The initiative clearly has momentum to be scaled up, and yet the Y:Cube units don’t actually meet the mayor’s own housing design guidelines. Each unit provides just 26 sq m of internal area, as opposed to the recommended 37 sq m for a one-person studio flat specified in the London Housing Design Guide.

Each studio has its own en-suite bedroom, living room and galley kitchen. Photograph: Martin Godwin/The Guardian

“The development of volume factory-built housing is a welcome step, and it’s encouraging that it has received such high-level backing,” says architect Alex Ely, who worked on the design guide. “But there’s a danger that this becomes an excuse for local authorities not to deliver long-term solutions for affordable housing, and merely use these types of buildings as a stop-gap – like the post-war prefabs, when there was a desperate need to build quickly. We should be careful that we’re really spending time getting it right.”

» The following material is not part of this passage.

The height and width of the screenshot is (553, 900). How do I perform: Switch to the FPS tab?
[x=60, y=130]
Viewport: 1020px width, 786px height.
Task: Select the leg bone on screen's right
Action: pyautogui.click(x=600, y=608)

RSH+P thinks it has the winning formula already. The architects are currently working on plans for a similar development in Lewisham, the £4.3m Ladywell “pop-up village” of 24 two-bed homes, which looks even more like an out-of-town data centre, a vast grey shed this time adorned with pink, yellow and green panels. The homes will be in place for no more than four years, while the council decides on a long-term plan for the site, after which the structure will be moved elsewhere in the borough.

Y:Cube is a laudable initiative to ease the country’s urgent housing need for those in desperate circumstances – but it must guard against being rolled out as an alternative to councils providing long-term affordable homes. If taken up as the silver bullet to endless waiting lists, there’s a very real risk it could sow the seeds for a future of cheaply built, meanly scaled, less stable housing that can be conveniently swept away at a moment’s notice.